Items from a dataset:
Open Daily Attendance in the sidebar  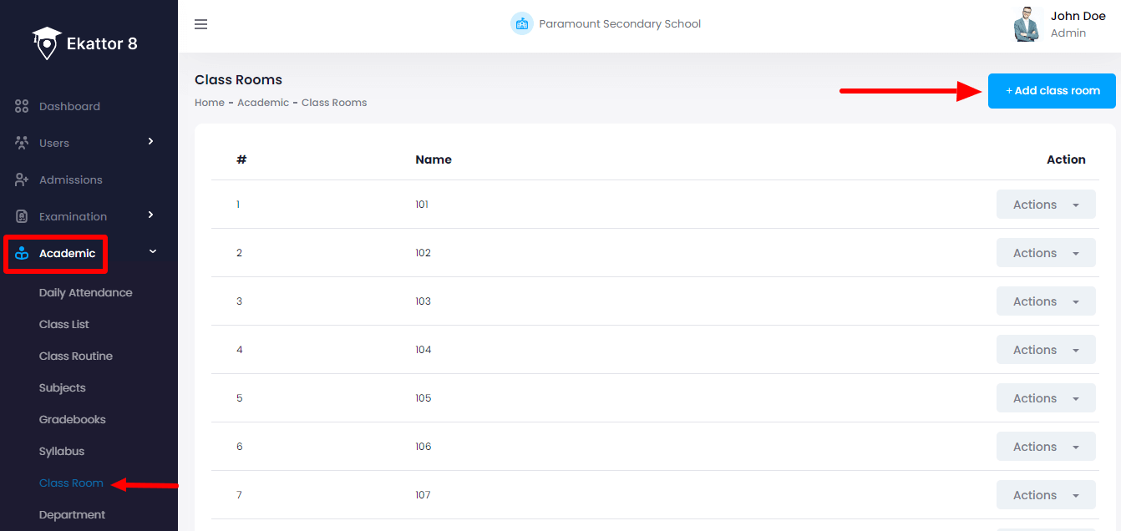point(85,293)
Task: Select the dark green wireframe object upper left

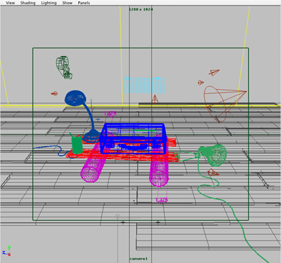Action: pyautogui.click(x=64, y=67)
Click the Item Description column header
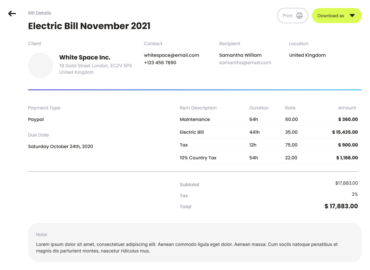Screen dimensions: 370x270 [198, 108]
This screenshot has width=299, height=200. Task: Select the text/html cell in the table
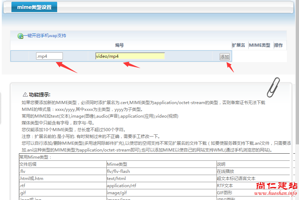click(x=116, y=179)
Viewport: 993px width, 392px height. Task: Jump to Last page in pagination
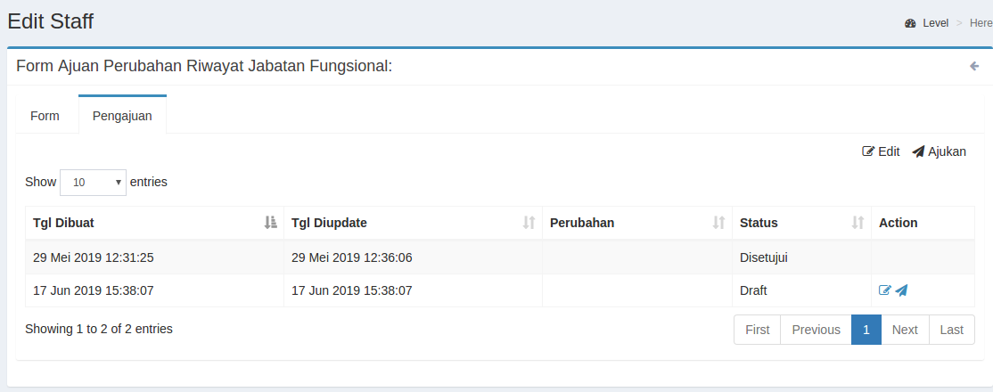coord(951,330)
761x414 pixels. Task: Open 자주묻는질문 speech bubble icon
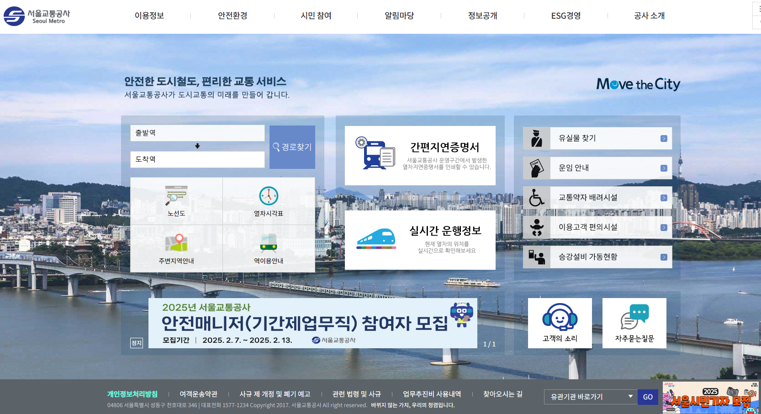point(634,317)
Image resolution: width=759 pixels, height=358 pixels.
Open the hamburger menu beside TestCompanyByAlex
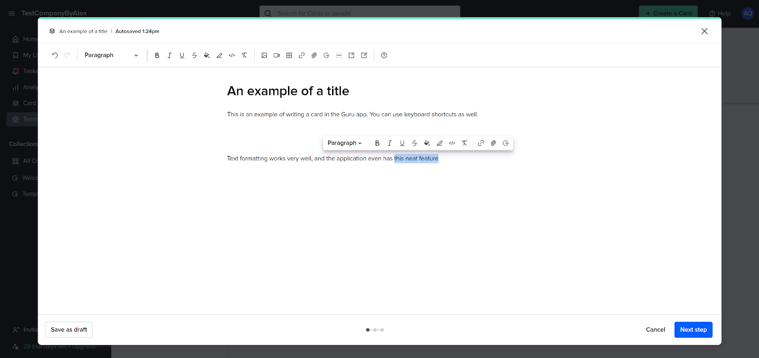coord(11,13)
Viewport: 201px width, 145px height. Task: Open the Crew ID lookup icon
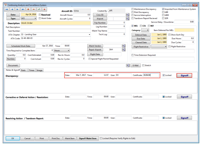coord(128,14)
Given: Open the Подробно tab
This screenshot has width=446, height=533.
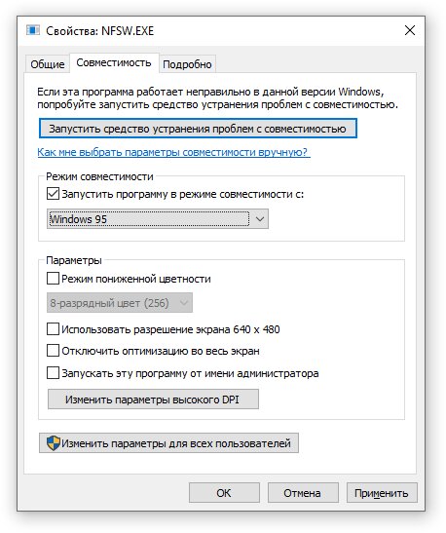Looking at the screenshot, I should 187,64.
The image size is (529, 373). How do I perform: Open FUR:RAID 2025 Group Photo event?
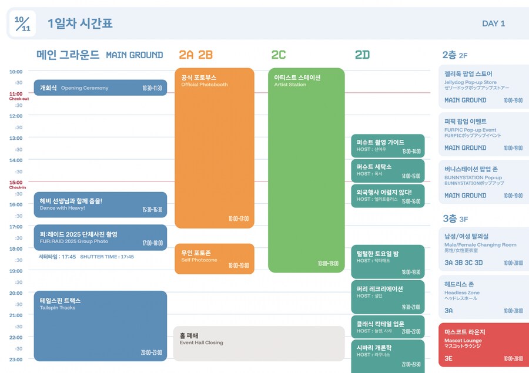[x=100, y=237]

→ **TASK DESCRIPTION**
Make an exact copy of the lines of the records from the line containing "Click the Item Description column header" through the final line, both ends included, but not of the pictures.

→ **OUTPUT**
Click the Item Description column header
Screen dimensions: 370x270 [198, 108]
This screenshot has width=299, height=200. Task: Select the text/html cell in the table
click(x=116, y=179)
Viewport: 993px width, 392px height. Task: Jump to Last page in pagination
coord(951,330)
761x414 pixels. Task: Open 자주묻는질문 speech bubble icon
point(634,317)
Image resolution: width=759 pixels, height=358 pixels.
Open the hamburger menu beside TestCompanyByAlex
coord(11,13)
Viewport: 201px width, 145px height. Task: Open the Crew ID lookup icon
coord(128,14)
Given: Open the Подробно tab
This screenshot has width=446, height=533.
Looking at the screenshot, I should 187,64.
The image size is (529, 373). How do I perform: Open FUR:RAID 2025 Group Photo event?
[x=100, y=237]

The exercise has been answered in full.